Luge’s governing body took upcoming World Cup races away from the U.S. and Canada on Tuesday, citing ongoing difficulties in getting foreign athletes into and out of the North American countries during the pandemic.
The planned World Cup stops in Whistler, British Columbia, and Lake Placid, New York, will now both be held at the 2014 Sochi Olympic track in Krasnaya Polyana, Russia. They will be the second and third stops on the World Cup schedule, the first from Nov. 26-28 and the second from Dec. 3-5.

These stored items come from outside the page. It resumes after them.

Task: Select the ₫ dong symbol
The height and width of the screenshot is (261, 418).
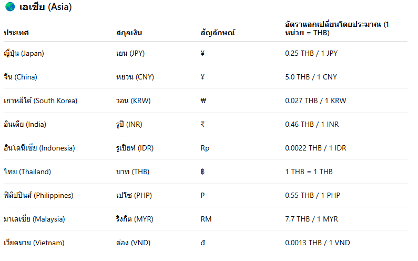Action: coord(203,243)

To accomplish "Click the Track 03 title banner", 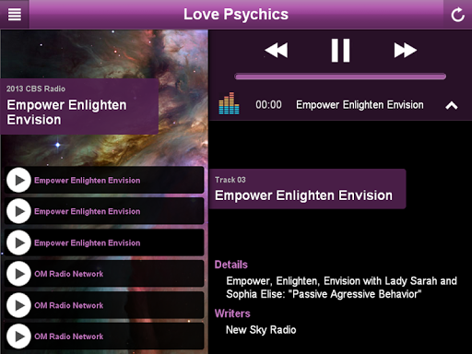I will point(307,189).
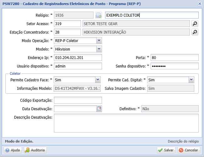Open the Data Desativação calendar picker
The height and width of the screenshot is (157, 204).
(x=99, y=109)
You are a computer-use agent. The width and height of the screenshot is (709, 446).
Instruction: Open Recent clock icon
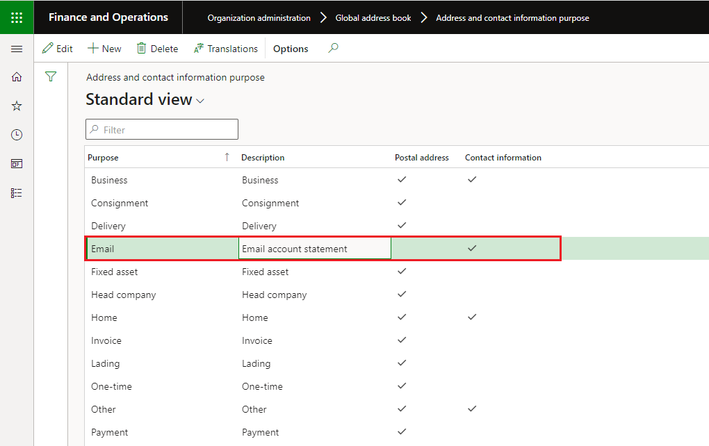pyautogui.click(x=17, y=135)
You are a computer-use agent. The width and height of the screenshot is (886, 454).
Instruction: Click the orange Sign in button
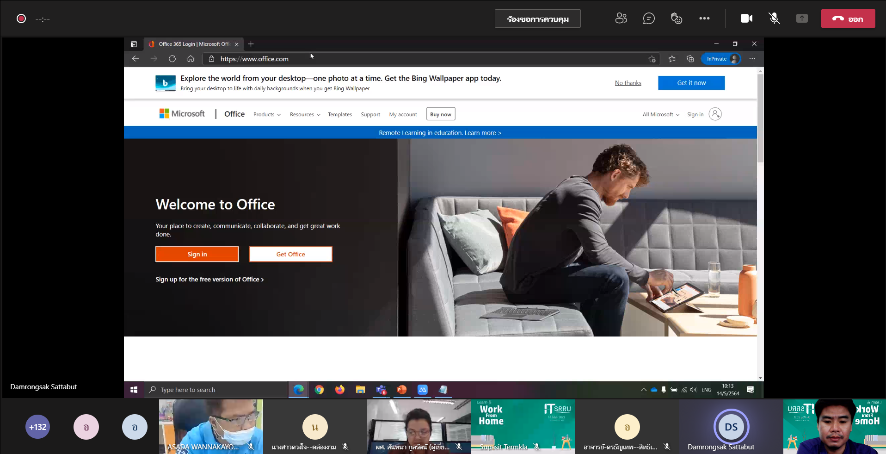click(197, 254)
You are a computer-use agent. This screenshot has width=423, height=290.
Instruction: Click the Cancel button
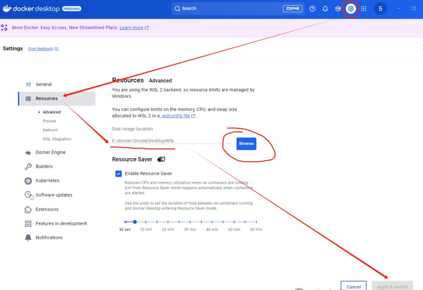click(353, 286)
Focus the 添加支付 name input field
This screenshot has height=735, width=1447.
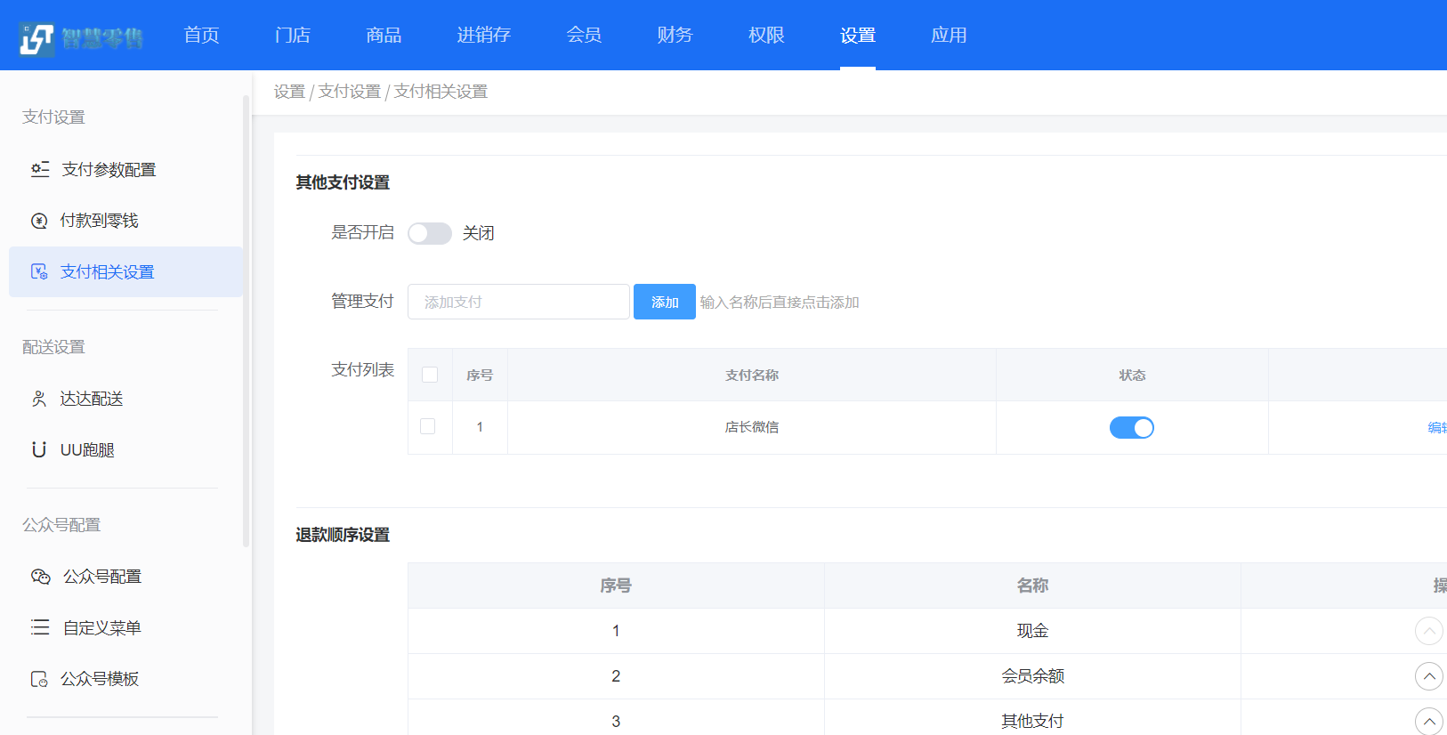[518, 302]
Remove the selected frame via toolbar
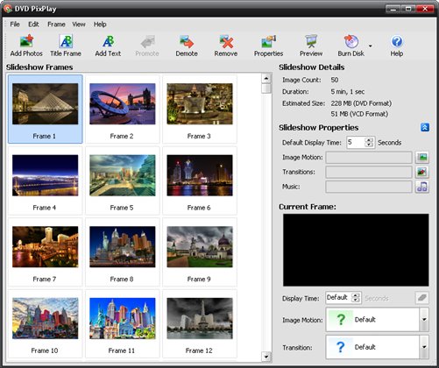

The World Cup season will begin at the new track built for the 2022 Beijing Olympics, with racing being held Nov. 19-21.
The International Luge Federation’s decision means that there will be no World Cup events in any of the three sliding sports — bobsled, skeleton and luge — in North America for a second consecutive season.
“Now it’s the pandemic and other issues, all non-athletic, that will prevent our athletes from having a home race in front of their families, friends and fans,” USA Luge CEO Jim Leahy said. “It also negatively impacts our personal engagement with team sponsors and suppliers who would attend … and ultimately, does nothing to help grow the sport of luge in the U.S.”
Other 2021-22 luge World Cup races
- Altenberg, Germany (Dec. 10-12)
- Igls, Austria (Dec. 17-19)
- Winterberg, Germany (Dec. 31 Jan. 2)
- Sigulda, Latvia (Jan. 7-9)
- Oberhof, Germany (Jan. 14-16)
- St. Moritz, Switzerland (Jan. 21-23)
Lake Placid also lost a planned World Cup luge stop last season, as well as last winter’s world bobsled and skeleton championships. Whistler was supposed to play host to last season’s luge world championships.
The challenge of getting into the U.S. and Canada was also cited last season when races were removed from the sliding schedule. Leahy said more factors were at play this year, including an August deadline imposed on USA Luge, the U.S. Olympic and Paralympic Committee and the State Department guaranteeing visa appointments for the Russian and Georgian teams.
That deadline couldn’t be met by the time a $1 million US deposit was due for the charter flight that would have carried sliders from the opening World Cup in China to the races in Canada and then the U.S., so the FIL moved to change the schedule.
“Our organization exhausted every possibility right up to the deadline,” Leahy said.